Genes used in biotinylation experiments
| Number | Gene | Gene family | Mr (kDa) | Biotin/unmodified |
|---|---|---|---|---|
| 1 | ARHGEF2 | G-protein-GEF | 47.2 | – |
| 2 | CBPP22 | EF hand | 25.0 | 0 |
| 3 | CDC42 | GTPase-RHO | 23.8 | N/D |
| 4 | CENTG1 | GTPase-RAS | 22.0 | – |
| 5 | DIRAS2 | GTPase-RAS | 22.1 | – |
| 6 | DIRAS1 | GTPase-RAS | 24.9 | – |
| 7 | DUSP16 | Phosphatase-Dual-Spec | 36.6 | – |
| 8 | DUSP16 | Phosphatase-Dual-Spec | 18.7 | – |
| 9 | GEM | GTPase-RAS | 23.8 | – |
| 10 | GNAI3 | GTPase-Trimeric | 42.6 | 0 |
| 11 | MAP2K2 (MEK2) | Kinase-STE | 42.3 | 0 |
| 12 | MAP2K3 (MEK3) | Kinase-STE | 37.1 | – |
| 13 | MAP2K4 (JNKK1) | Kinase-STE | 43.3 | N/D |
| 14 | MAP2K5 (MEK5) | Kinase-STE | 36.0 | N/D |
| 15 | MAP2K6 (MEK6) | Kinase-STE | 35.2 | – |
| 16 | MAP2K7 (JNKK2) | Kinase-STE | 42.9 | N/D |
| 17 | MAPK3 (ERK1) | Kinase-CMGC | 45.7 | N/D |
| 18 | MAPK6 (ERK3) | Kinase-CMGC | 40.2 | N/D |
| 19 | MAPK8 (JNK1) | Kinase-CMGC | 44.5 | – |
| 20 | MAPK9 (JNK2) | Kinase-CMGC | 46.3 | – |
| 21 | PAK4 | Kinase-STE | 66.6 | – |
| 22 | PAK7 | Kinase-STE | 38.0 | 0 |
| 23 | PAK6 | Kinase-STE | 77.4 | – |
| 24 | PPP1R12B | Phosphatase-regulatory | 39.0 | 0 |
A list of the human genes used in the experiments shown in Figs. 3 and 4. The numbering corresponds to the annotations in the figures. The molecular weights are of the proteins produced from the vector pNIC28-Bsa4, which include a His6-tag only. The C-terminal biotinylation tag adds 2.6 kDa.

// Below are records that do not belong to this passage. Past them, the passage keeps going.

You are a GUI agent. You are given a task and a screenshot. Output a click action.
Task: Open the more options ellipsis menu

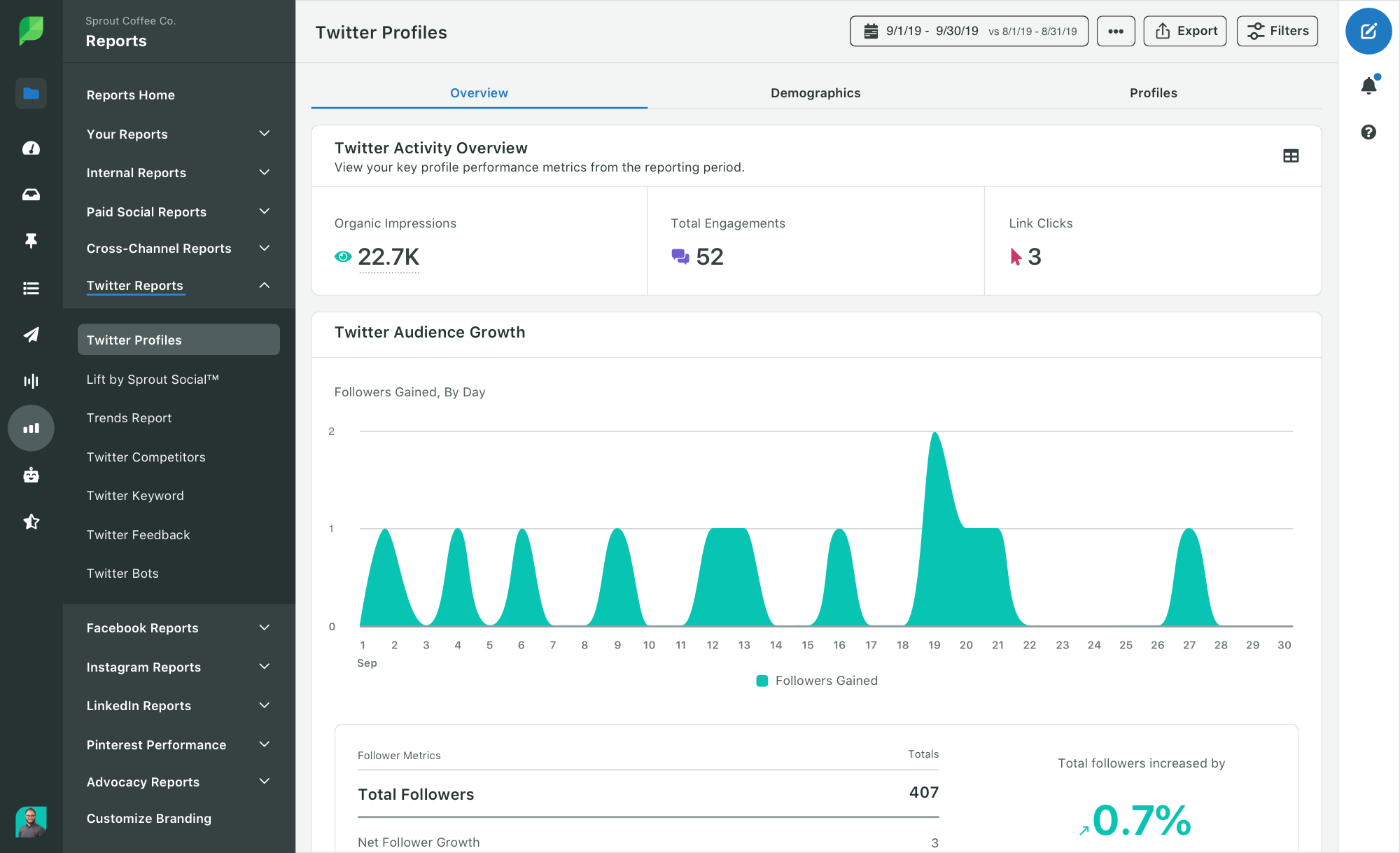pyautogui.click(x=1116, y=31)
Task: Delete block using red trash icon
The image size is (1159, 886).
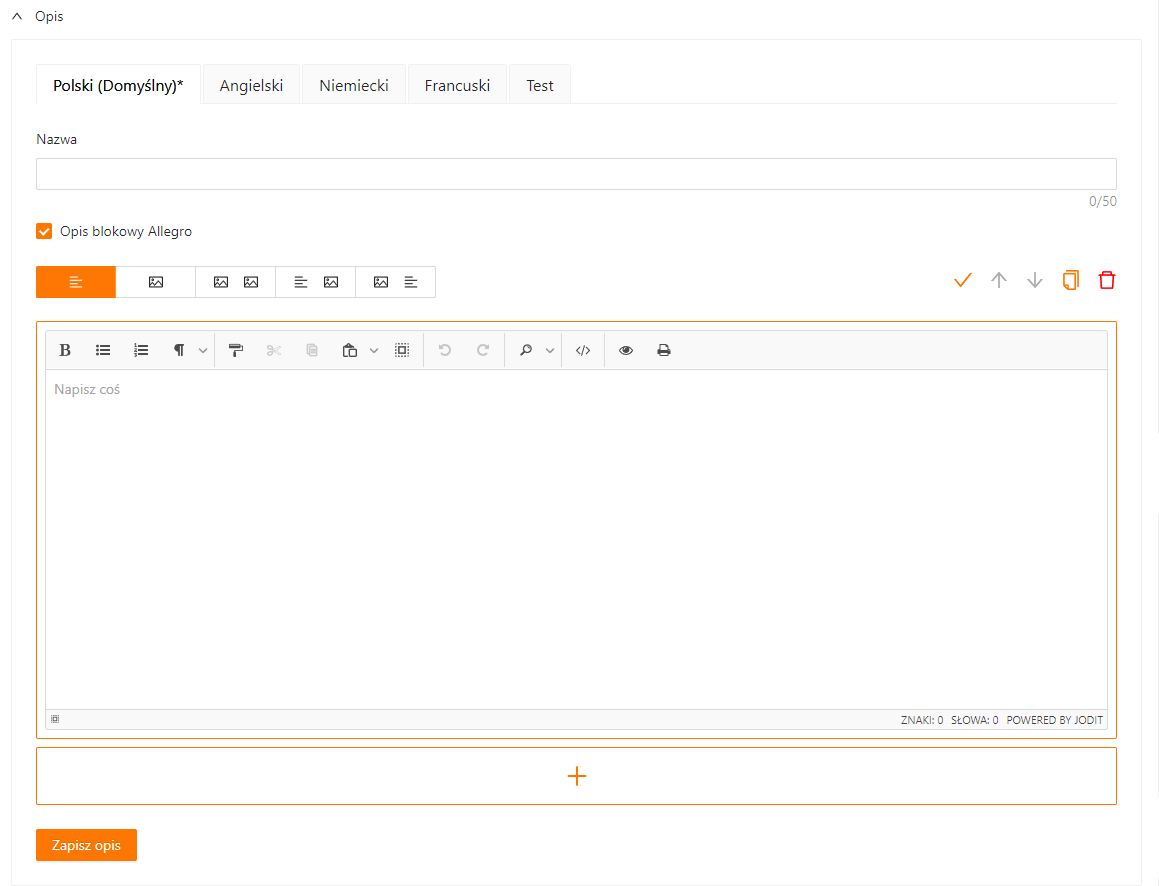Action: point(1106,280)
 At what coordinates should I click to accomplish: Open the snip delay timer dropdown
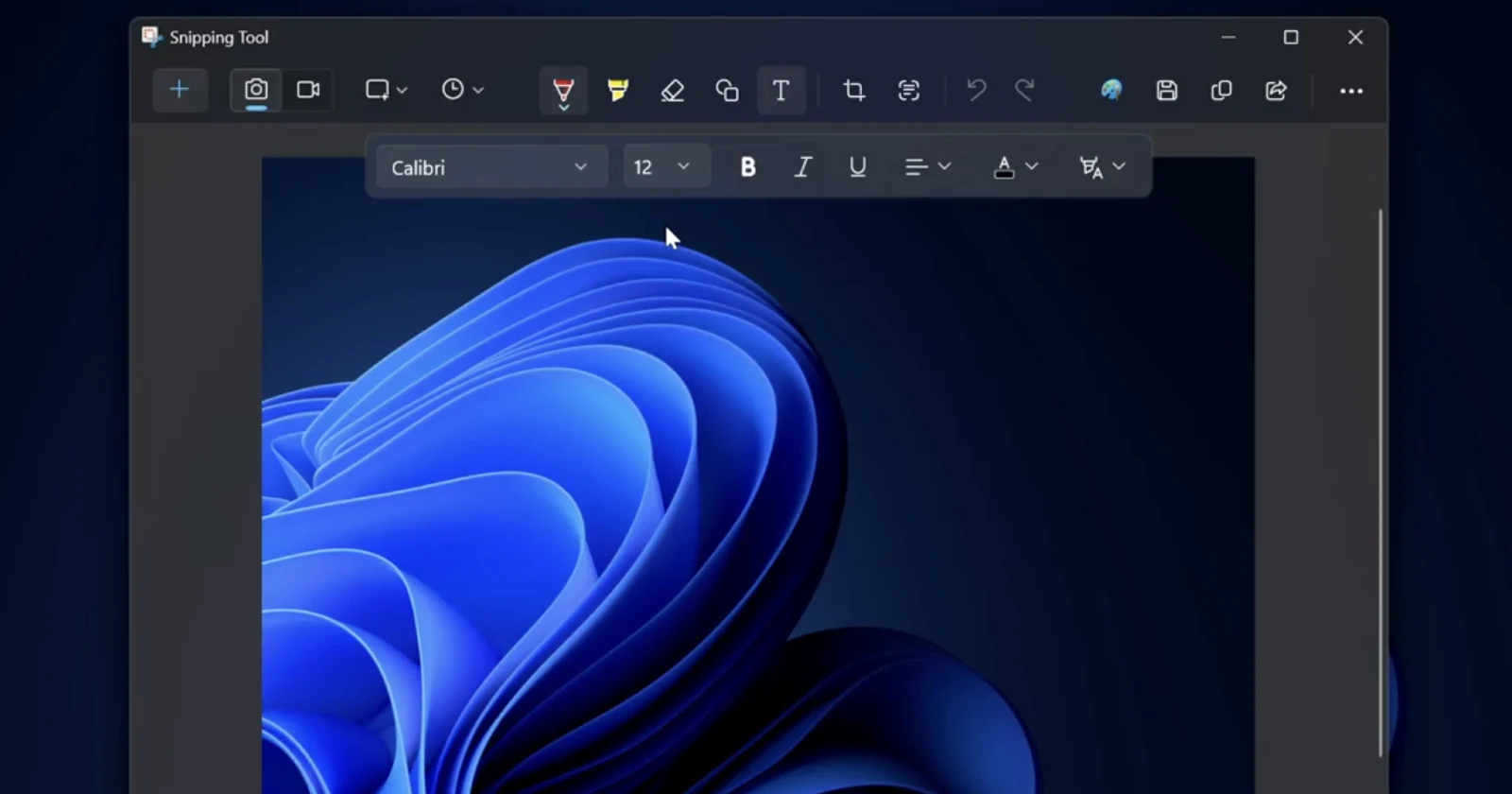pyautogui.click(x=462, y=90)
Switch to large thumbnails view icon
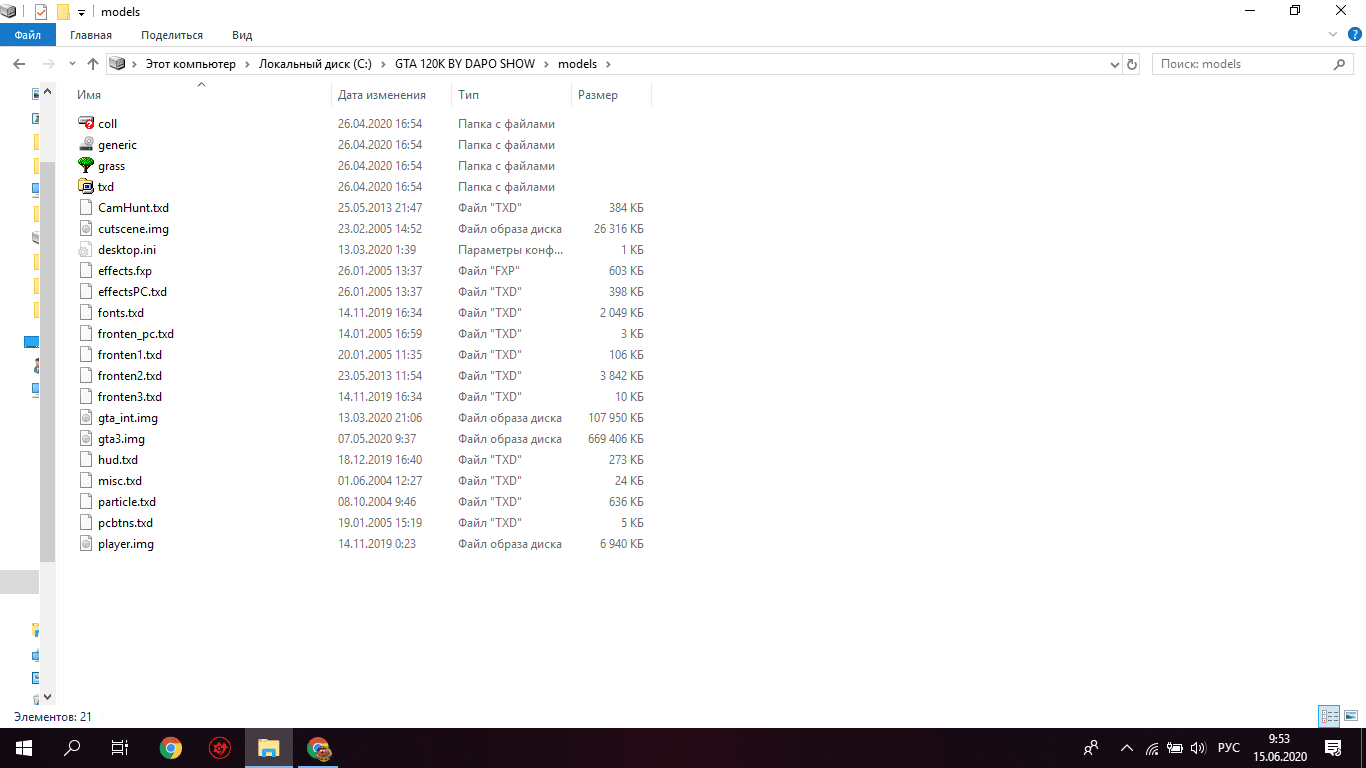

The column marked Biotin/unmodified summarises the results of test expression of the C-terminal tagged proteins, comparing the yield in presence and absence of biotin in the growth medium (Fig. 3 and similar experiments). ‘0’ indicates no effect, ‘–’ indicates a reduction in yield in the presence of biotin, and N/D indicates that the yields were too low to compare.